Futebol/Campeonato Brasileiro - ( )

Muricy corta rachão, mas segue em alta com elenco são-paulino

Tossiro Neto São Paulo (SP)

Entre os duelos contra Vitória e Cruzeiro, Muricy Ramalho recebeu a notícia das lesões do zagueiro Antônio Carlos e Luis Fabiano e tomou uma decisão. O treinador resolveu abolir no São Paulo a prática do rachão, realizada na véspera dos jogos com o intuito de colocar os atletas em movimento e, ao mesmo tempo, descontraí-los.

Sempre apitado pelo preparador de goleiros Haroldo Lamounier, o rachão no CT da Barra Funda era muito disputado. Em algumas (raras) ocasiões, a vontade de vencer o time adversário era tanta que os atletas acabavam confundindo as brincadeiras e se estranhando de verdade.

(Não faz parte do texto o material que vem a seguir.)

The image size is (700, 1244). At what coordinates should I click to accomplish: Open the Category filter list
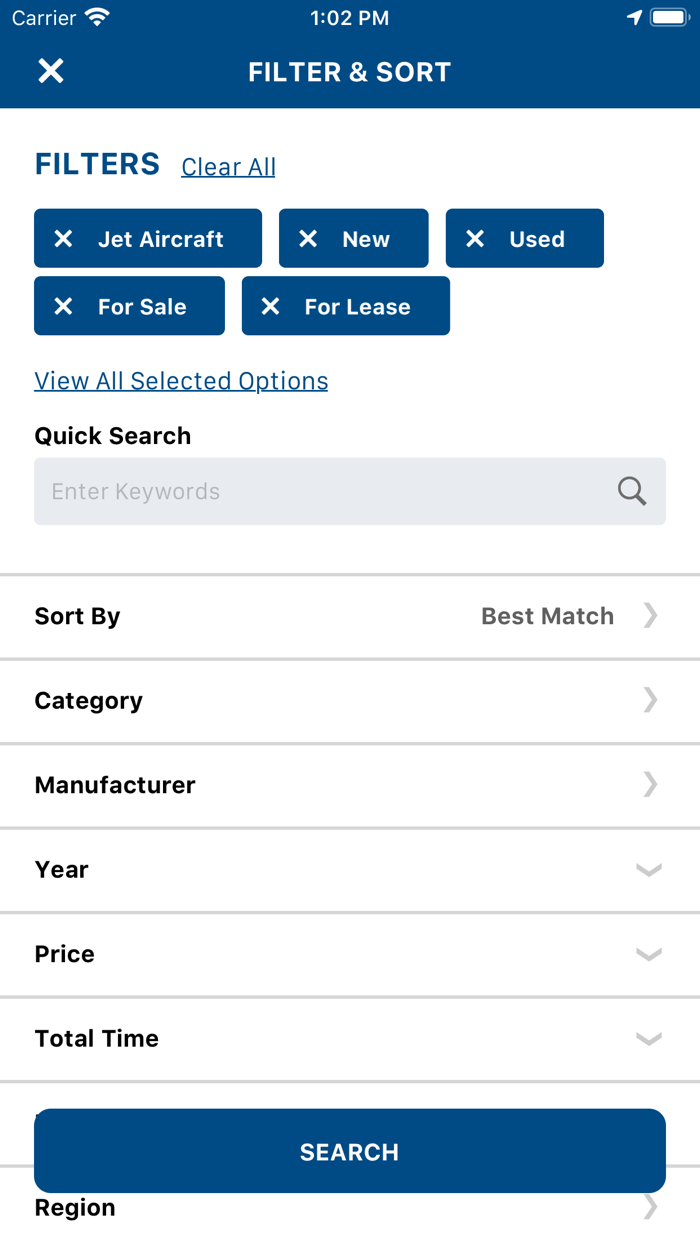tap(349, 700)
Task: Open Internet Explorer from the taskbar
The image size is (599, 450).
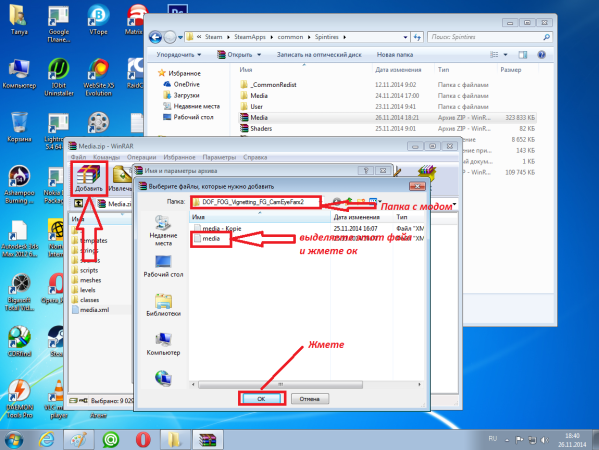Action: pyautogui.click(x=47, y=440)
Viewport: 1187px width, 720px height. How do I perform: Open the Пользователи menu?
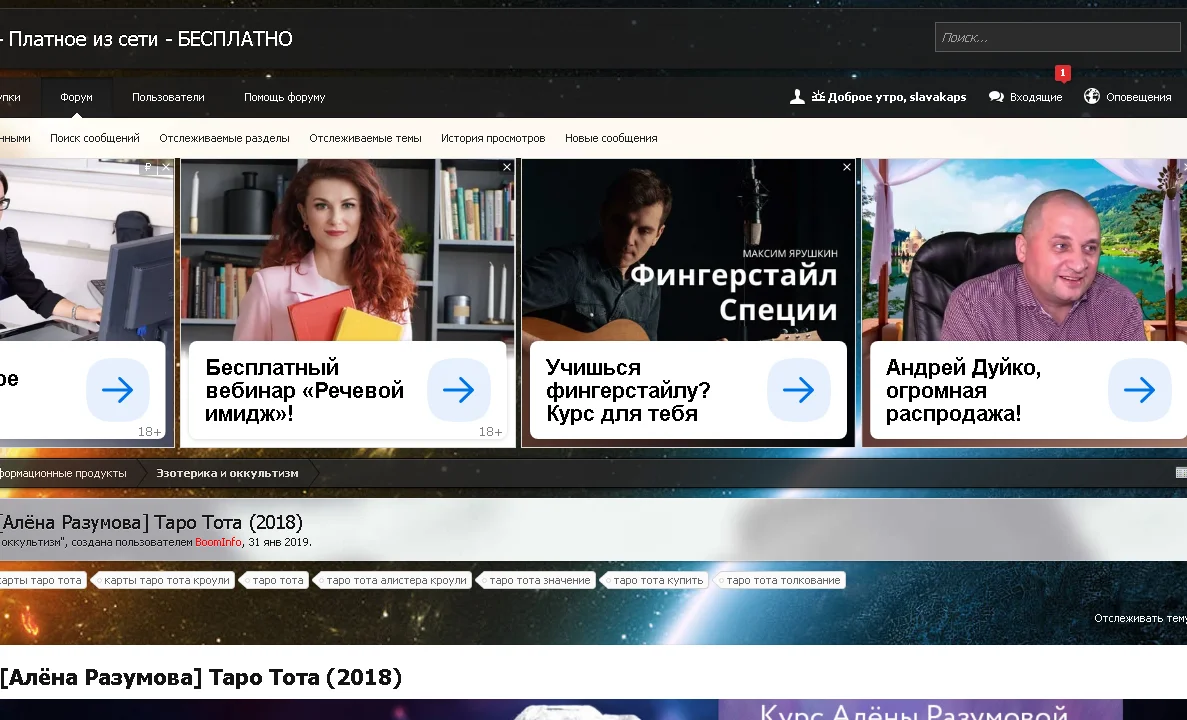pos(168,97)
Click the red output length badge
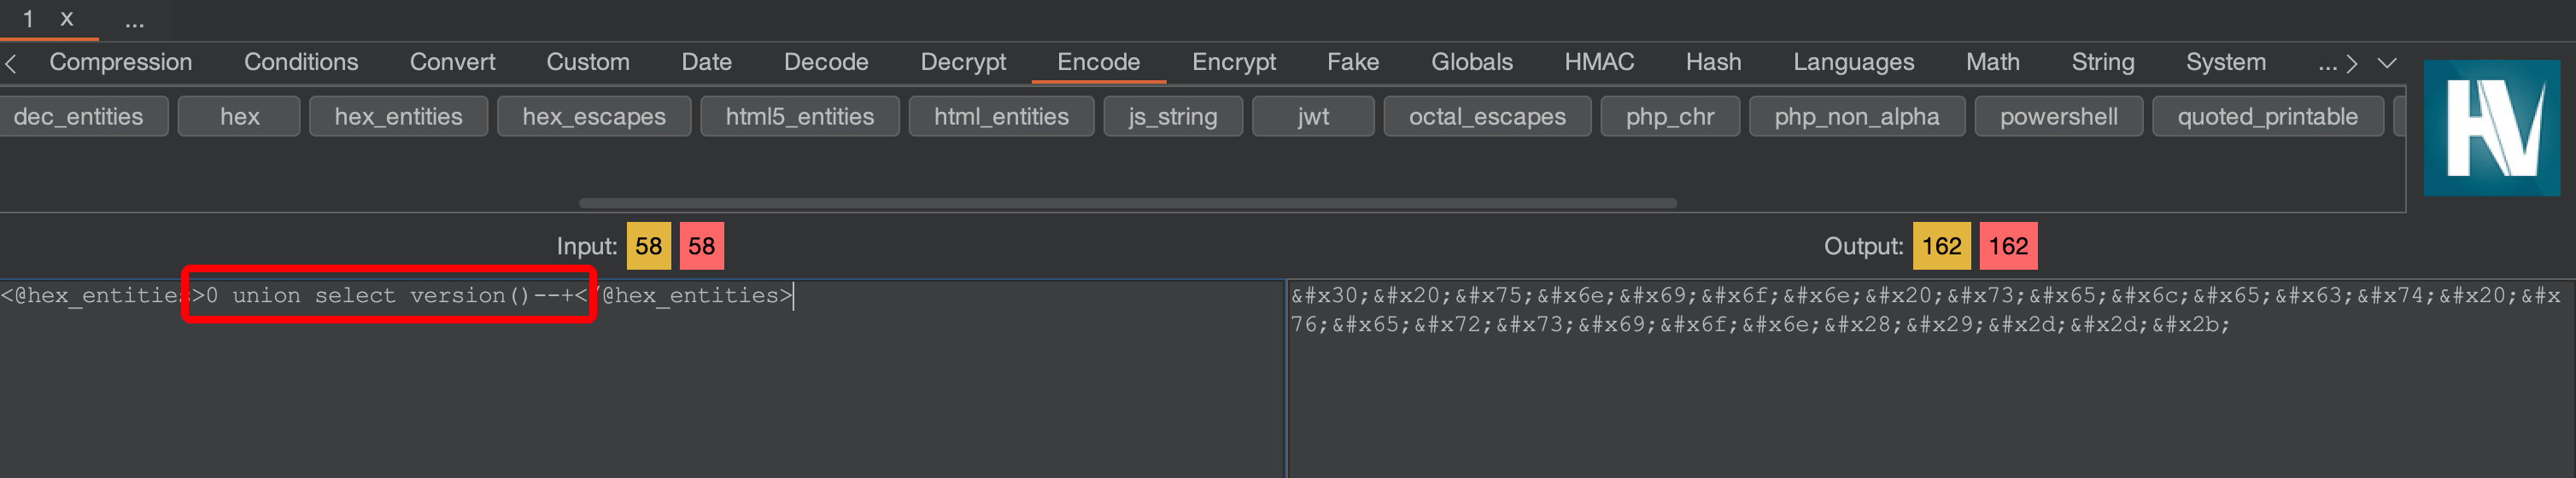2576x478 pixels. (2007, 246)
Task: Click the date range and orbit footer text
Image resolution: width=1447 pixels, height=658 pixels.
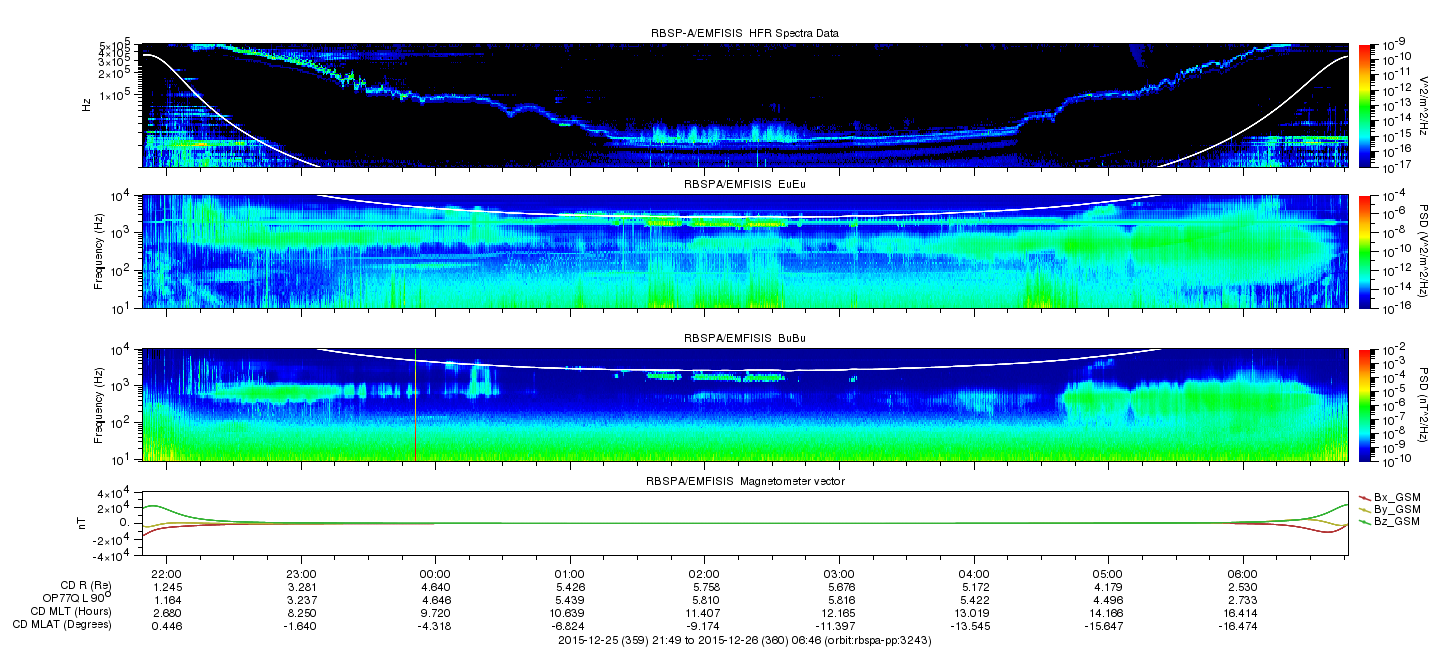Action: (744, 640)
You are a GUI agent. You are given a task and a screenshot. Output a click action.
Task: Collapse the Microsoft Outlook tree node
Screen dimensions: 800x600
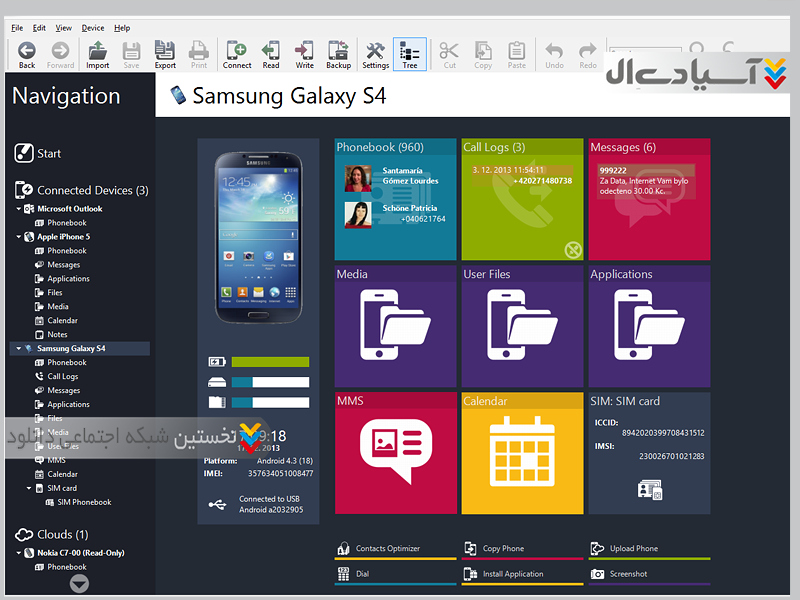(x=19, y=209)
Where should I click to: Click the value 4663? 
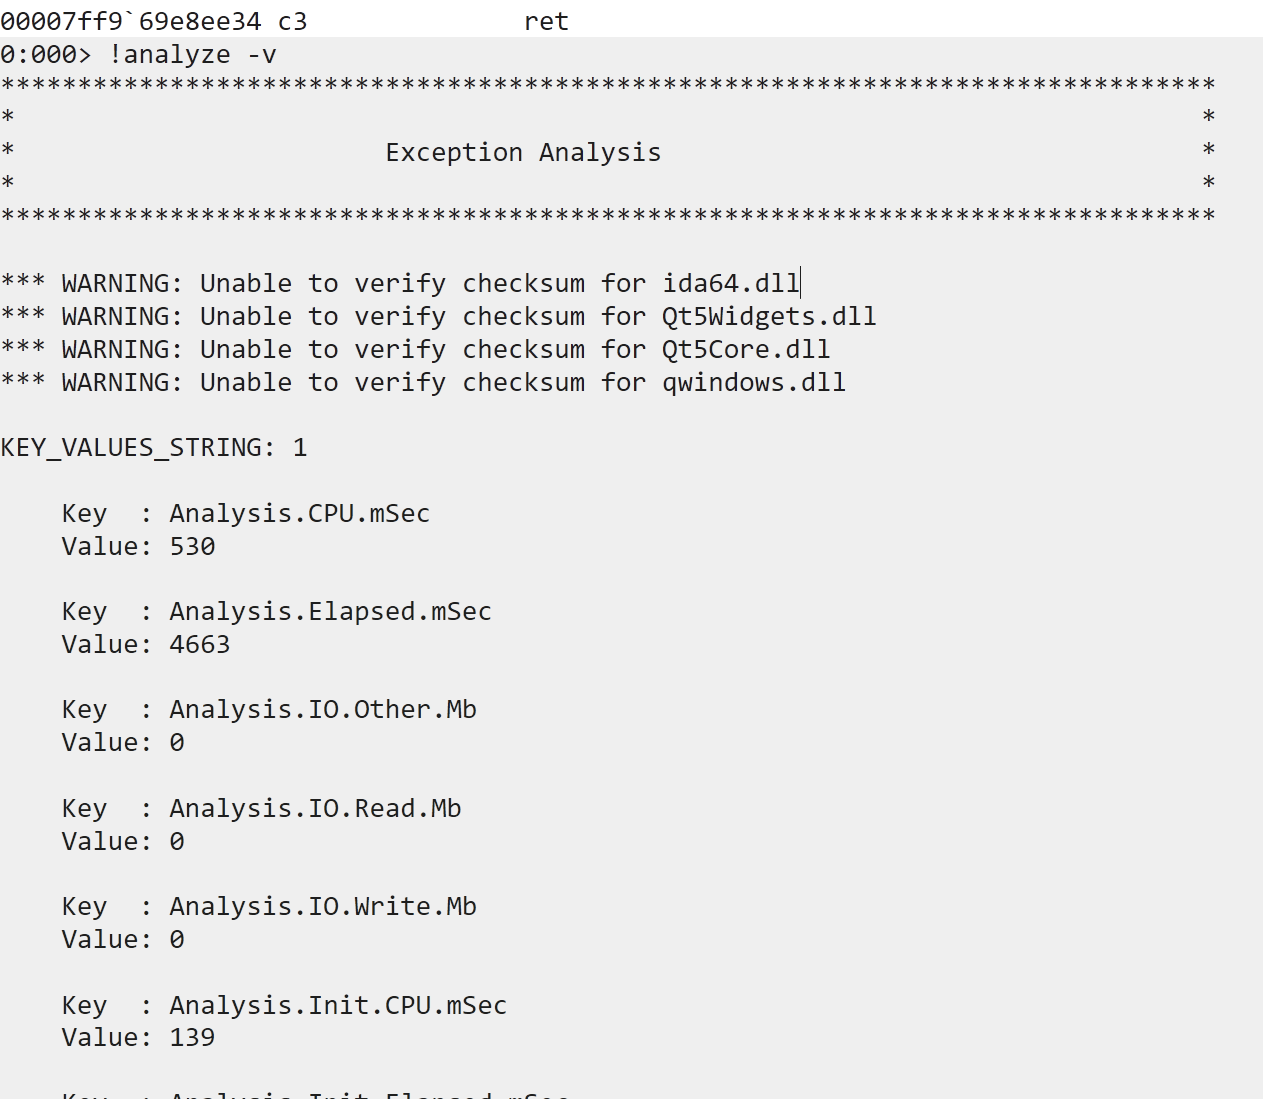click(x=199, y=645)
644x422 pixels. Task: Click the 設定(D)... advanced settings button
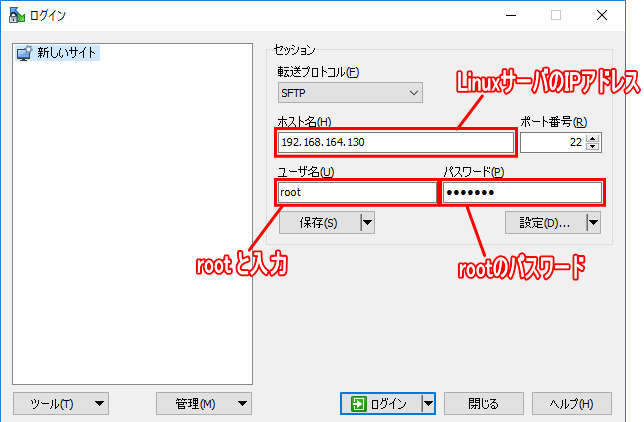pos(546,223)
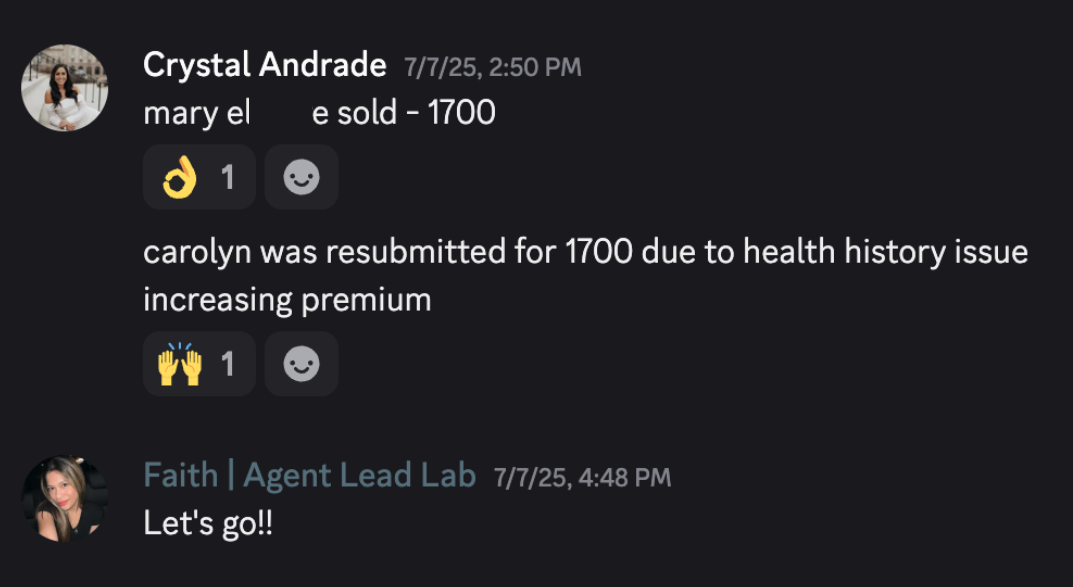Viewport: 1073px width, 587px height.
Task: Click the "health history issue" phrase
Action: [x=885, y=252]
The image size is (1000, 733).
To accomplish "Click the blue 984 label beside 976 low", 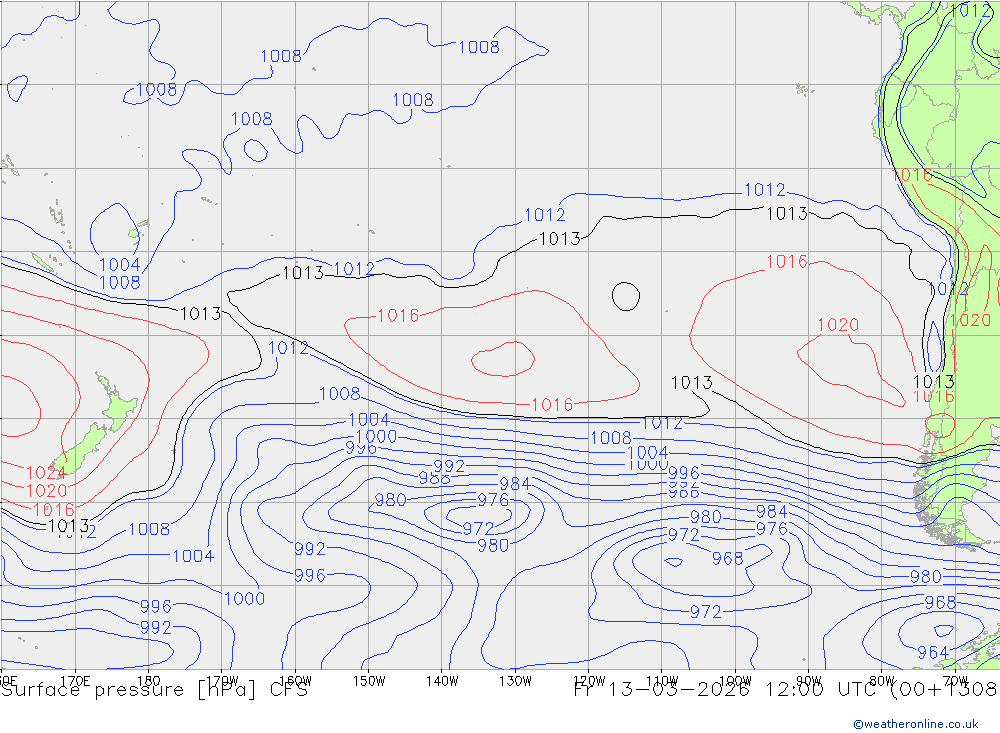I will tap(514, 484).
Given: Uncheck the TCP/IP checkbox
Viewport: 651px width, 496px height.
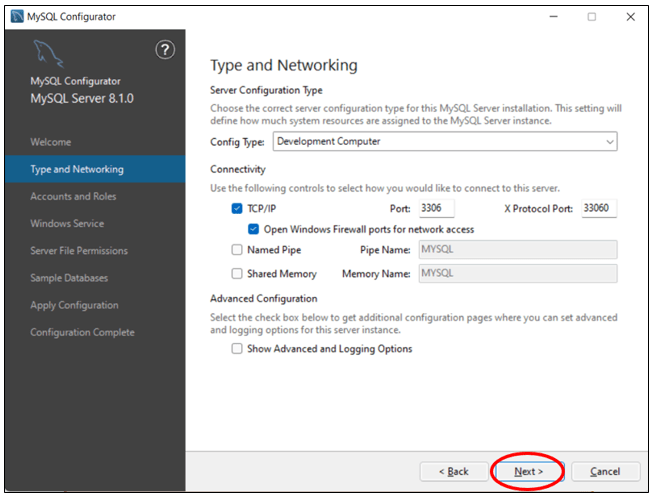Looking at the screenshot, I should pyautogui.click(x=237, y=209).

"É um treinamento com o qual nunca fui muito simpático. É cultura do futebol, mas que não resolve muita coisa. Eu já tive muita experiência nisso. Já perdi muitos jogadores por causa desse rachão. É um treinamento em que o jogador às vezes fica muito descontraído e se machuca", justifica o treinador, lembrando casos de cortes até para Copa do Mundo.

Sergio Barzaghi/Gazeta Press
Fitas são improvisadas como redes para que Aloísio (substituto de Luis Fabiano) e companhia se divirtam
As lesões de Antônio Carlos e Luis Fabiano não foram em rachões, mas lembraram Muricy o quão reduzido é o elenco são-paulino. A fim de evitar novos desfalques, ele comunicou aos atletas que a prática estava abolida. No lugar, eles disputariam partidas de futevôlei em duplas.

"Há alternativas. Quando não está funcionando, tem que trocar. Você tira uma coisa e dá outra. Aqui não é radical, não tem essa de pôr de castigo. Achei melhor, pelo momento. Eles adoram futevôlei, jogam na praia. Também é bom porque passa, movimenta. É o que a gente quer: um pouco de atividade também", diz.

A alternativa encontrada por Muricy o manteve em alta com o elenco. Muito bem quisto pela torcida, ele também tem o grupo na mão, diferentemente, por exemplo, de como era com Ney Franco, técnico que iniciou a campanha no Brasileiro. Paulo Autuori, que igualmente não encontrava resistência, gostava do rachão, mas foi demitido por não obter resultados.

Na manhã deste sábado, a comissão técnica encerra a preparação para enfrentar o Bahia. O treino será fechado para a imprensa, mas é certo que rachão não haverá antes da viagem a Savaldor.